EXERCISE REQUIREMENTS:
Copy the listing below line for line, changing nothing.

[Begin DATASET]

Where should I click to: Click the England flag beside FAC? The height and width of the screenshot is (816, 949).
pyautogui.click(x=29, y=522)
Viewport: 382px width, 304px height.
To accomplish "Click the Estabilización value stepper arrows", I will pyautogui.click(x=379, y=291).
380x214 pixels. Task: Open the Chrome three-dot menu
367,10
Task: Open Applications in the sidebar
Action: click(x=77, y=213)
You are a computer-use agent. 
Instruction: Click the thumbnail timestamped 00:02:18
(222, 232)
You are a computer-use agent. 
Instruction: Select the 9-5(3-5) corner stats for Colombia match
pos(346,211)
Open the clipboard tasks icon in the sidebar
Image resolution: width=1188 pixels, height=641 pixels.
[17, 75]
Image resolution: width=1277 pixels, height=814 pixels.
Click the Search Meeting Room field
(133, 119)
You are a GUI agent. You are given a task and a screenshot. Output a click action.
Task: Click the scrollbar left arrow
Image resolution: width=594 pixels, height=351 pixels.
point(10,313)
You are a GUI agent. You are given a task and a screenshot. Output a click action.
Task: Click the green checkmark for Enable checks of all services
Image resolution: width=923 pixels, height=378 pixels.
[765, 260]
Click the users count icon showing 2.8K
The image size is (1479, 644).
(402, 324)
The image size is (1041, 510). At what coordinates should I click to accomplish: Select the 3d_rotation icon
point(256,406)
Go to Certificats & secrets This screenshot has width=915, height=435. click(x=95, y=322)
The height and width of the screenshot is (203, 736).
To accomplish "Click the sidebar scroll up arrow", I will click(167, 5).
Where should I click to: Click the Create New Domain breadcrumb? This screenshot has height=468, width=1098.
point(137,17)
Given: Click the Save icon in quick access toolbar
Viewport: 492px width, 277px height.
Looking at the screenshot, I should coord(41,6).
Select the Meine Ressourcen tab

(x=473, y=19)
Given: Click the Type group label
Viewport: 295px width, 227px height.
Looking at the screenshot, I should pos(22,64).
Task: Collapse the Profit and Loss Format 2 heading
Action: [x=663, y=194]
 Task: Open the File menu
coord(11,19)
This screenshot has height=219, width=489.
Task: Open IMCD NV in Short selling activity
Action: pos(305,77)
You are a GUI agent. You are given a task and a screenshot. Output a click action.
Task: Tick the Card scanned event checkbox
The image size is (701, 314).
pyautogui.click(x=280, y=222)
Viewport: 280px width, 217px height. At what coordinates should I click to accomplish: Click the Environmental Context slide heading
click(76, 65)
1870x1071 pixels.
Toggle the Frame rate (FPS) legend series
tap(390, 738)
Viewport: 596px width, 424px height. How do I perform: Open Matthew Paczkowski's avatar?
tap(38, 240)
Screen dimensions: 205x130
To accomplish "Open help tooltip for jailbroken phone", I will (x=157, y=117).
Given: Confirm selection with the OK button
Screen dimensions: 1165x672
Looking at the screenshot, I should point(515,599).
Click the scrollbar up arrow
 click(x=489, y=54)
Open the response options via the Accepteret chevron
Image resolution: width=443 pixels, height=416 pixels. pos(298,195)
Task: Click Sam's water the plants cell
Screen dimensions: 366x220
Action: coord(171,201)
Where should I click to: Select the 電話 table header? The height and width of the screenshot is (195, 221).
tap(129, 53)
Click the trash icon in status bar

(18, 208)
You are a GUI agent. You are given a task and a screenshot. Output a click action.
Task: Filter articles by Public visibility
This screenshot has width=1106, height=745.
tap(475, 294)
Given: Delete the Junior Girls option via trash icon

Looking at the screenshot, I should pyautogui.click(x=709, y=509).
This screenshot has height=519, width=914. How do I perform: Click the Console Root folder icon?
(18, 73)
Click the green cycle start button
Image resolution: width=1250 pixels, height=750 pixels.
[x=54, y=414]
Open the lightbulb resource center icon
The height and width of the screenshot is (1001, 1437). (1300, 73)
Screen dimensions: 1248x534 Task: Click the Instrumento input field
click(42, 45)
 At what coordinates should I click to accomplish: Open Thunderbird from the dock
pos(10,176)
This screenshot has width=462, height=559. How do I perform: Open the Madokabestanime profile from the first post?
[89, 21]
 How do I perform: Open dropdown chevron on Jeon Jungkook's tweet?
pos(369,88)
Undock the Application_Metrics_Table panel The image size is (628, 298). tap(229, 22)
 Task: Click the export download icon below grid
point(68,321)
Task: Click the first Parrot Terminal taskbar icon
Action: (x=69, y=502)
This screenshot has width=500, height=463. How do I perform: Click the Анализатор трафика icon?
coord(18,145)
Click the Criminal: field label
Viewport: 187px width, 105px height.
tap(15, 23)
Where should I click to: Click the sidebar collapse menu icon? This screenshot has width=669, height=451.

[End DATASET]

ANSWER TO THIS PROBLEM:
Where should I click to: Click the England flag beside FAC? The height and width of the screenshot is (816, 949).
pyautogui.click(x=29, y=522)
Viewport: 382px width, 304px height.
To accomplish "Click the Estabilización value stepper arrows", I will pyautogui.click(x=379, y=291).
380x214 pixels. Task: Open the Chrome three-dot menu
367,10
Task: Open Applications in the sidebar
Action: click(x=77, y=213)
You are a computer-use agent. 
Instruction: Click the thumbnail timestamped 00:02:18
(222, 232)
You are a computer-use agent. 
Instruction: Select the 9-5(3-5) corner stats for Colombia match
pos(346,211)
Open the clipboard tasks icon in the sidebar
Image resolution: width=1188 pixels, height=641 pixels.
[17, 75]
Image resolution: width=1277 pixels, height=814 pixels.
Click the Search Meeting Room field
(133, 119)
You are a GUI agent. You are given a task and a screenshot. Output a click action.
Task: Click the scrollbar left arrow
Image resolution: width=594 pixels, height=351 pixels.
point(10,313)
You are a GUI agent. You are given a task and a screenshot. Output a click action.
Task: Click the green checkmark for Enable checks of all services
Image resolution: width=923 pixels, height=378 pixels.
[765, 260]
Click the users count icon showing 2.8K
The image size is (1479, 644).
(402, 324)
The image size is (1041, 510). At what coordinates should I click to accomplish: Select the 3d_rotation icon
point(256,406)
Go to Certificats & secrets This screenshot has width=915, height=435. click(x=95, y=322)
The height and width of the screenshot is (203, 736).
To accomplish "Click the sidebar scroll up arrow", I will click(167, 5).
Where should I click to: Click the Create New Domain breadcrumb? This screenshot has height=468, width=1098.
point(137,17)
Given: Click the Save icon in quick access toolbar
Viewport: 492px width, 277px height.
Looking at the screenshot, I should coord(41,6).
Select the Meine Ressourcen tab

(x=473, y=19)
Given: Click the Type group label
Viewport: 295px width, 227px height.
Looking at the screenshot, I should pos(22,64).
Task: Collapse the Profit and Loss Format 2 heading
Action: [x=663, y=194]
 Task: Open the File menu
coord(11,19)
This screenshot has height=219, width=489.
Task: Open IMCD NV in Short selling activity
Action: pos(305,77)
You are a GUI agent. You are given a task and a screenshot. Output a click action.
Task: Tick the Card scanned event checkbox
The image size is (701, 314).
pyautogui.click(x=280, y=222)
Viewport: 280px width, 217px height. At what coordinates should I click to accomplish: Click the Environmental Context slide heading
click(76, 65)
1870x1071 pixels.
Toggle the Frame rate (FPS) legend series
tap(390, 738)
Viewport: 596px width, 424px height. How do I perform: Open Matthew Paczkowski's avatar?
tap(38, 240)
Screen dimensions: 205x130
To accomplish "Open help tooltip for jailbroken phone", I will (x=157, y=117).
Given: Confirm selection with the OK button
Screen dimensions: 1165x672
Looking at the screenshot, I should point(515,599).
Click the scrollbar up arrow
 click(x=489, y=54)
Open the response options via the Accepteret chevron
Image resolution: width=443 pixels, height=416 pixels. pos(298,195)
Task: Click Sam's water the plants cell
Screen dimensions: 366x220
Action: coord(171,201)
Where should I click to: Select the 電話 table header? The height and width of the screenshot is (195, 221).
tap(129, 53)
Click the trash icon in status bar

(18, 208)
You are a GUI agent. You are given a task and a screenshot. Output a click action.
Task: Filter articles by Public visibility
This screenshot has width=1106, height=745.
tap(475, 294)
Given: Delete the Junior Girls option via trash icon

Looking at the screenshot, I should pyautogui.click(x=709, y=509).
This screenshot has height=519, width=914. How do I perform: Click the Console Root folder icon?
(18, 73)
Click the green cycle start button
Image resolution: width=1250 pixels, height=750 pixels.
[x=54, y=414]
Open the lightbulb resource center icon
The height and width of the screenshot is (1001, 1437). (1300, 73)
Screen dimensions: 1248x534 Task: Click the Instrumento input field
click(42, 45)
 At what coordinates should I click to accomplish: Open Thunderbird from the dock
pos(10,176)
This screenshot has width=462, height=559. How do I perform: Open the Madokabestanime profile from the first post?
[89, 21]
 How do I perform: Open dropdown chevron on Jeon Jungkook's tweet?
pos(369,88)
Undock the Application_Metrics_Table panel The image size is (628, 298). tap(229, 22)
 Task: Click the export download icon below grid
point(68,321)
Task: Click the first Parrot Terminal taskbar icon
Action: (x=69, y=502)
This screenshot has width=500, height=463. How do I perform: Click the Анализатор трафика icon?
coord(18,145)
Click the Criminal: field label
Viewport: 187px width, 105px height.
tap(15, 23)
Where should I click to: Click the sidebar collapse menu icon? This screenshot has width=669, height=451.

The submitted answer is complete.